Structured Deep Learning: Theory and Applications
Abstract
The increasing amount of data generation has boosted the broad range of research
in big data and artificial intelligence. Besides the success of the deep learning
in wide range of research area, it meets its pitfalls on the following three problems:
* Data hungry: current models often require to feed GB, TB even PB level of
data, which is easily overfit.
* Hard to generalize: deep learning constructs representations that memorize
their training data rather than generalize to unseen scenarios
* Missing critical information: o -the-self deep learning framework may not fully
utilize the underlying information of the data
We investigate the above problems to find the underlying structural information in the data and framework of the neural network and try to understand how these two interact with each other. In this study, two typical structured learning models are mainly investigated: time series and graph data.
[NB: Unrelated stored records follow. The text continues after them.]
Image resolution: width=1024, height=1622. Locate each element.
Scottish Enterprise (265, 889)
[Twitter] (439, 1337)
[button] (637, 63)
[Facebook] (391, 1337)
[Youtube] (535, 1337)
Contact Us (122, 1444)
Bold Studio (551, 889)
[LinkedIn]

The long-existing vanishing and gradient problems cause the bottleneck of convergence problem, which impede the process of keeping memory in sequential models. We formulate this problem by considering the weights variation in the recurrent weight matrix and utilize the constraints of the Stiefel manifold to design decomposition methods. Two orthogonal constrained recurrent neural network (OCRNN) and their corresponding training algorithms are proposed and demonstrated that they outperform previous structures on the synthetic memory keeping dataset.
In order to verify the performance of the OCRNN on real problems, we investigate the problem of throat polyp detection problem based on the acoustic sampling data. By preprocessing the acoustic data using standard time-frequency expansion, the processed features are sent to the OCRNNs. The OCRNN can save 1/10 of the total number of parameters compared to the standard RNN while achieving competitive performance, which demonstrate its computational efficiency.
The creation of the mixed model with the one-dimesion convolutional neural network (1dCNN) and OCRNN is deployed on the sleep stage scoring problem based on the EEG signals. The 1dCNN is leveraged to extract fine and coarse time-frequency feature map for the downstream OCRNN. We demonstrate that the 1dCNN-OCRNN can save both the time complexity and spatial complexity and reach a comparatively better performance compare to previous benchmark results.
The graph neural network based model for image anomaly detection is introduced in the final part. The superpixels serve as the mapping from pixel-wise image to graph feature and topology information. The hierarchical variational graph autoencoder with pooling and upsampling operations is adopted for semi-supervised anomaly detection fashion. The feasibility of this model is demonstrated on road surface anomaly detection, which demonstrates its competitive ability and savings of the storage of the neural network overload.